# Dataset content
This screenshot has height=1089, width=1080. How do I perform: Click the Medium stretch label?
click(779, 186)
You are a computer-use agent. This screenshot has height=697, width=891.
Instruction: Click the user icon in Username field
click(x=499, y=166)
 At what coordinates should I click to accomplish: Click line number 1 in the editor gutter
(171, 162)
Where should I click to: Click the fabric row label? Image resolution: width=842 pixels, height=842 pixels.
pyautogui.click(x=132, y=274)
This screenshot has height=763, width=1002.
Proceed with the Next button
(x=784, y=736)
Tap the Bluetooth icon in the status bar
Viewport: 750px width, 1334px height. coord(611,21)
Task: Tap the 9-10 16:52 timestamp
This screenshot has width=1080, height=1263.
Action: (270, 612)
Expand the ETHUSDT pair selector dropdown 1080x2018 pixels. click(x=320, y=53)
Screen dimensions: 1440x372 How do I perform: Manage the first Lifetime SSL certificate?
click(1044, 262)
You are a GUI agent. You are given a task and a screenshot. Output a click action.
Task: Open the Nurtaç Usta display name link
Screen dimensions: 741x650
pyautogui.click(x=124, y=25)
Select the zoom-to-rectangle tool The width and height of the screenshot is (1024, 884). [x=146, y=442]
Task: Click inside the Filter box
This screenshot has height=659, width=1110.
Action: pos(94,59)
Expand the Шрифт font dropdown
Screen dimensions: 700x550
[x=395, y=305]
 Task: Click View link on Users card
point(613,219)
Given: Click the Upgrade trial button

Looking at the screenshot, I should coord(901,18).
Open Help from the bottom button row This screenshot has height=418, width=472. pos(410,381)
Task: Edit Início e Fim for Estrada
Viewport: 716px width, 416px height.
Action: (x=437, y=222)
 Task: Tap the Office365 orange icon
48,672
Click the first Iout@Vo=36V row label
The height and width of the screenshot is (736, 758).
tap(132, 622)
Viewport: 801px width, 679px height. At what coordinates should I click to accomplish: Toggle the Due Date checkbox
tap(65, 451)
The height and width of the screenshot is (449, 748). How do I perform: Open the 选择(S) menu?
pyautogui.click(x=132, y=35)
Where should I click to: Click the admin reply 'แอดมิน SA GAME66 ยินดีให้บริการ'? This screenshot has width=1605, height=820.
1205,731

# Task to carry out
Set the data down again in full, exactly as given.

# Response to this exercise
This screenshot has height=1089, width=1080. How do I perform: Click the Medium stretch label?
click(779, 186)
You are a computer-use agent. This screenshot has height=697, width=891.
Instruction: Click the user icon in Username field
click(x=499, y=166)
 At what coordinates should I click to accomplish: Click line number 1 in the editor gutter
(171, 162)
Where should I click to: Click the fabric row label? Image resolution: width=842 pixels, height=842 pixels.
pyautogui.click(x=132, y=274)
This screenshot has height=763, width=1002.
Proceed with the Next button
(x=784, y=736)
Tap the Bluetooth icon in the status bar
Viewport: 750px width, 1334px height. coord(611,21)
Task: Tap the 9-10 16:52 timestamp
This screenshot has width=1080, height=1263.
Action: (270, 612)
Expand the ETHUSDT pair selector dropdown 1080x2018 pixels. click(x=320, y=53)
Screen dimensions: 1440x372 How do I perform: Manage the first Lifetime SSL certificate?
click(1044, 262)
You are a GUI agent. You are given a task and a screenshot. Output a click action.
Task: Open the Nurtaç Usta display name link
Screen dimensions: 741x650
pyautogui.click(x=124, y=25)
Select the zoom-to-rectangle tool The width and height of the screenshot is (1024, 884). [x=146, y=442]
Task: Click inside the Filter box
This screenshot has height=659, width=1110.
Action: pos(94,59)
Expand the Шрифт font dropdown
Screen dimensions: 700x550
[x=395, y=305]
 Task: Click View link on Users card
point(613,219)
Given: Click the Upgrade trial button

Looking at the screenshot, I should coord(901,18).
Open Help from the bottom button row This screenshot has height=418, width=472. pos(410,381)
Task: Edit Início e Fim for Estrada
Viewport: 716px width, 416px height.
Action: (x=437, y=222)
 Task: Tap the Office365 orange icon
48,672
Click the first Iout@Vo=36V row label
The height and width of the screenshot is (736, 758).
tap(132, 622)
Viewport: 801px width, 679px height. At what coordinates should I click to accomplish: Toggle the Due Date checkbox
tap(65, 451)
The height and width of the screenshot is (449, 748). How do I perform: Open the 选择(S) menu?
pyautogui.click(x=132, y=35)
Where should I click to: Click the admin reply 'แอดมิน SA GAME66 ยินดีให้บริการ'? This screenshot has width=1605, height=820.
1205,731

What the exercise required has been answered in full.